In general the FASTA sequence format consists of a sequence name and description on a single line starting with a greater than symbol followed by the sequence. The sequence is presented in lines 80 characters long and nucleotide or amino acid sequences can be represented. Click here for more information on FASTA format.


You can download FASTA files yourself from The National Center for Biotechnology Information (NCBI) website. (Click here.) NIH, by the way, stands for National Institutes of Health. Once you get to the NCBI site you can do a search for sequence data on any protein right from the top of the front page. You just type in the name of a protein (try lactoferrin or myoglobin) and wait for the results. There will be several matching items for either of these proteins. Click on one of them and you will see a lot of information on the protein. To see the sequence in FASTA format you will have to click and hold on the button to the right of the button that says Display and scroll up to FASTA and then hit the display button. The information will then be presented in FASTA format.
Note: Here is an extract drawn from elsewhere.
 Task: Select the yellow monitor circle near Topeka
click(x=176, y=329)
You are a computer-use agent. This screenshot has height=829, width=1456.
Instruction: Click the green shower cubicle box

You can click on the Text button to get a plain text version of this html page.

ASSIGNMENT:
In the sample shown above the fourth field contains an accession number (BK000056.1). This is just a special identification number. You will write a Perl script which takes as input the name of a file (you will need to download five files in fasta format and name them, for instance, myosin.txt or actin.txt) and parse away the extension, parse out the accession number, and then count the total number of sequence characters. Your output should look something like this:
PROTEIN: myosin
ACCESSION: AC5500667.1
BASES: 455
The data in this sample is just made up, but it shows how your output should be formatted.